▶ Passage retenu
§ §

LES CONCLUSIONS APPROPRIÉES
- Les conclusions d’invalidité et la suspension de l’exécution du jugement
- McGill et Concordia demandent d’invalider les modifications aux Règles budgétaires, y compris la Règle d’acquisition de compétences en français. Elles demandent aussi de déclarer que les règles budgétaires anciennes renaissent, ce qui s’avère à la fois contraire à la séparation des pouvoirs entre l’Exécutif et le Judiciaire et impossible à réaliser.
- Rappelons d’abord la base à l’effet qu’il ne revient pas au Tribunal de jouer au ministre de l’Enseignement supérieur ni de voir au budget de l’État. Il revient au gouvernement d’arbitrer les dépenses publiques. À l’égard des décisions de l’Administration, le rôle du Tribunal se limite à vérifier si elle agit légalement. Pour revenir à l’arrêt Bellefleur, précité, le rôle des tribunaux reste limité. Ils n'ont pas pour mission de remplacer le pouvoir législatif, exécutif ou l'Administration ou de s'y substituer. À l'endroit du pouvoir législatif, ils peuvent seulement contrôler la constitutionnalité de la loi. À l'endroit du pouvoir exécutif et administratif, leur tâche est de s'assurer que la loi, et donc la volonté du Parlement, a bel et bien été suivie et respectée. Ils ne peuvent et ne doivent pas s'ériger en arbitres de l'opportunité, de la rationalité, de la prudence ou de la sagesse des décisions politiques ou administratives.

§ §

▶ Bloc de données
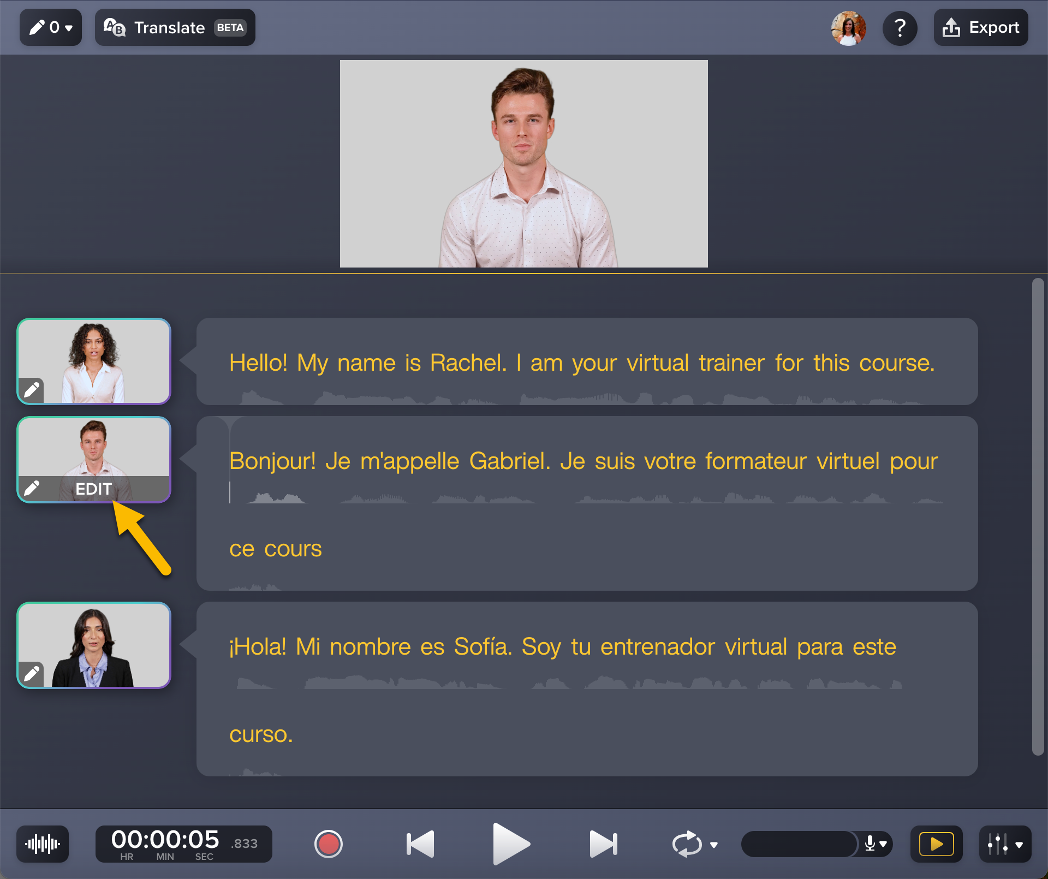
Task: Open the microphone selection dropdown
Action: (x=876, y=844)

§ §

▶ Objectif
Recopiez fidèlement une partie du texte plus haut sur les conclusions appropriées. Commencez aux mots « LES CONCLUSIONS APPROPRIÉES » et arrêtez-vous après « impossible à réaliser. ».

▶ Corrigé
LES CONCLUSIONS APPROPRIÉES
- Les conclusions d’invalidité et la suspension de l’exécution du jugement
- McGill et Concordia demandent d’invalider les modifications aux Règles budgétaires, y compris la Règle d’acquisition de compétences en français. Elles demandent aussi de déclarer que les règles budgétaires anciennes renaissent, ce qui s’avère à la fois contraire à la séparation des pouvoirs entre l’Exécutif et le Judiciaire et impossible à réaliser.